**Problem:** Transcribe the data exactly, omitting whatever pictures it holds.

Collected data
-=-=-=-=-
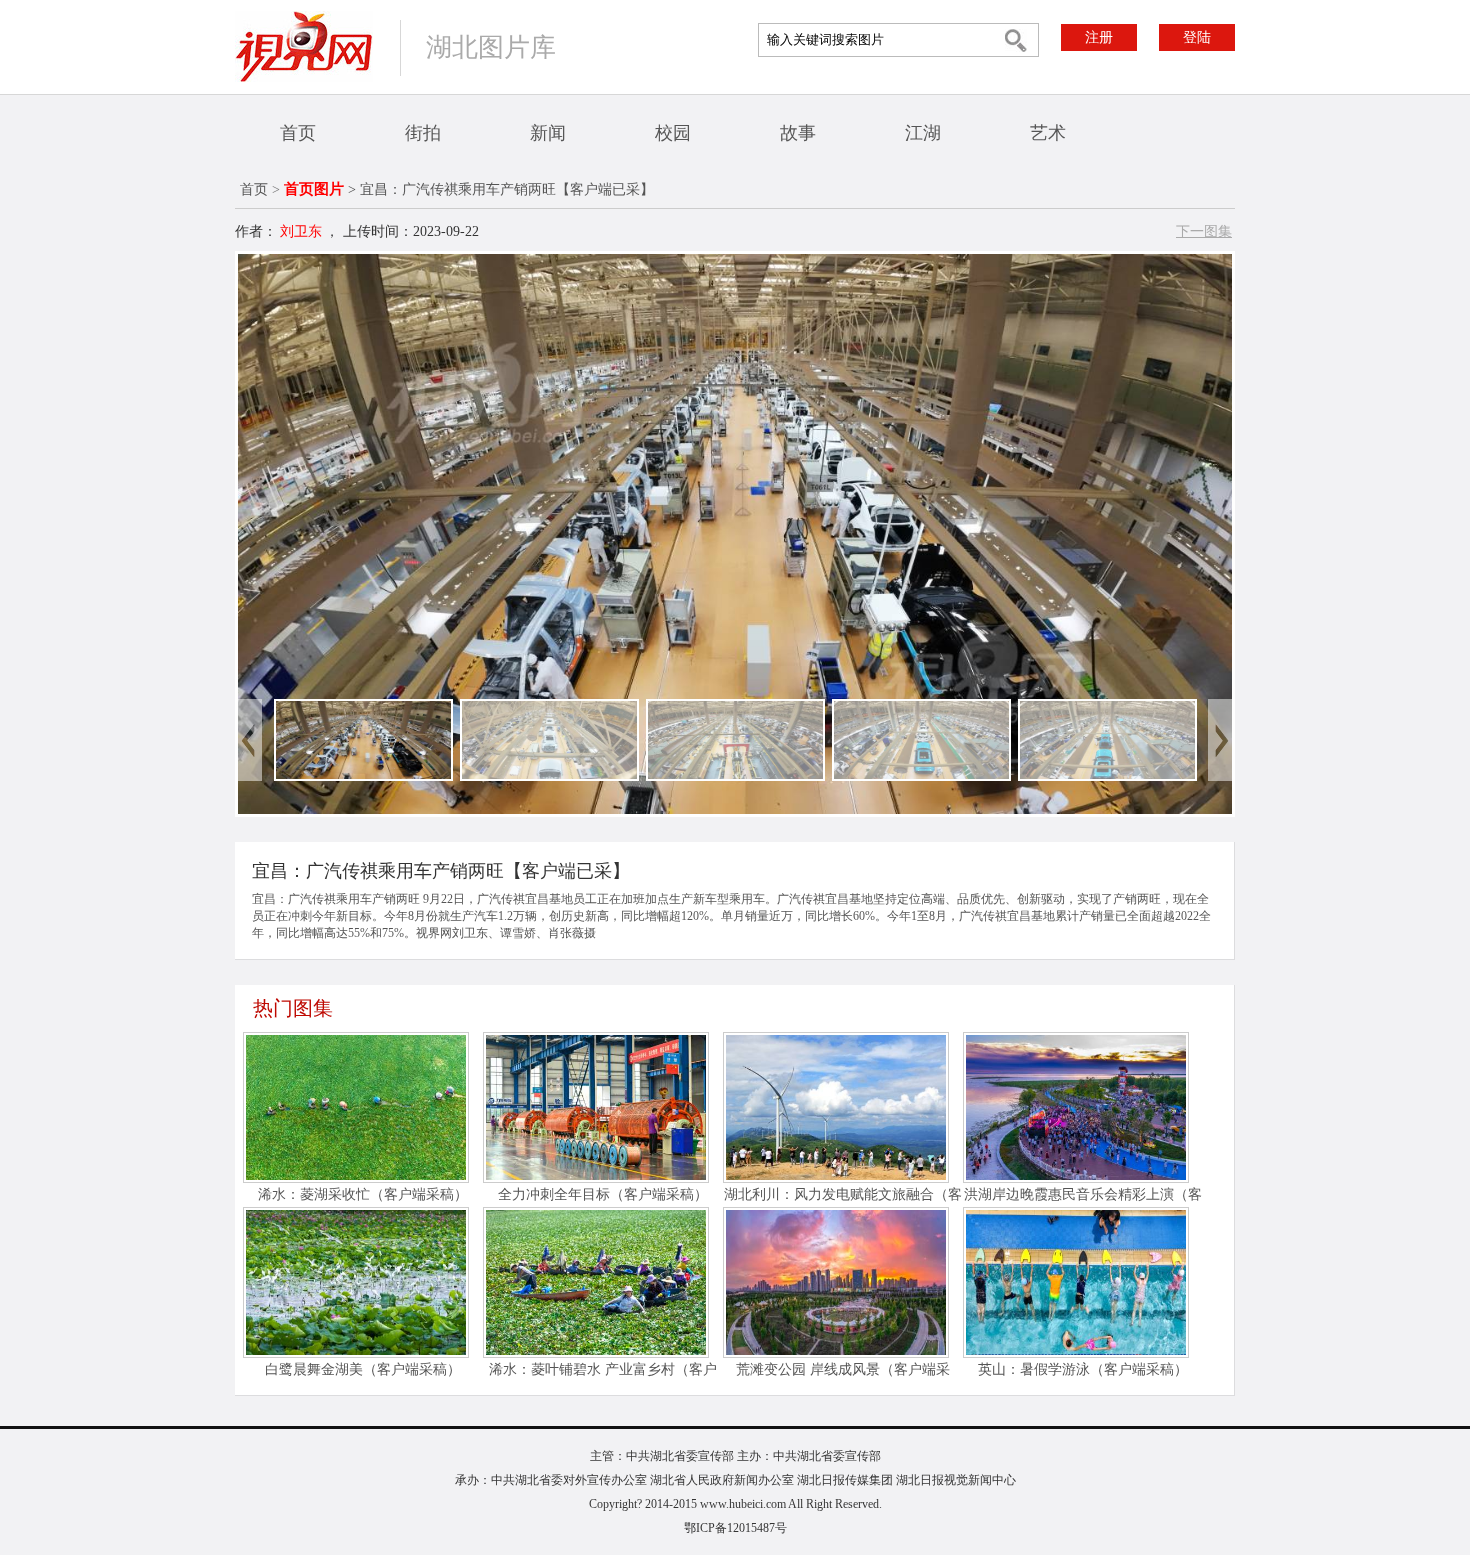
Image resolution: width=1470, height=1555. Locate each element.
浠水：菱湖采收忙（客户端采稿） (363, 1194)
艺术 (1048, 133)
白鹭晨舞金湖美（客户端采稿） (363, 1369)
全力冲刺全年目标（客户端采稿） (603, 1194)
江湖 (923, 133)
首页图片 (314, 189)
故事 (798, 133)
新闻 (548, 133)
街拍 (423, 133)
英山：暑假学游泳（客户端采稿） (1083, 1369)
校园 (673, 133)
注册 (1099, 37)
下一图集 (1204, 231)
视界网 (304, 46)
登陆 (1197, 37)
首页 (298, 133)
-=-=-=-=-
**Output:**
Image resolution: width=1470, height=1555. Locate each element.
浠水：菱湖采收忙（客户端采稿） (363, 1194)
艺术 (1048, 133)
白鹭晨舞金湖美（客户端采稿） (363, 1369)
全力冲刺全年目标（客户端采稿） (603, 1194)
江湖 (923, 133)
首页图片 (314, 189)
故事 (798, 133)
新闻 (548, 133)
街拍 (423, 133)
英山：暑假学游泳（客户端采稿） (1083, 1369)
校园 (673, 133)
注册 (1099, 37)
下一图集 (1204, 231)
视界网 (304, 46)
登陆 (1197, 37)
首页 (298, 133)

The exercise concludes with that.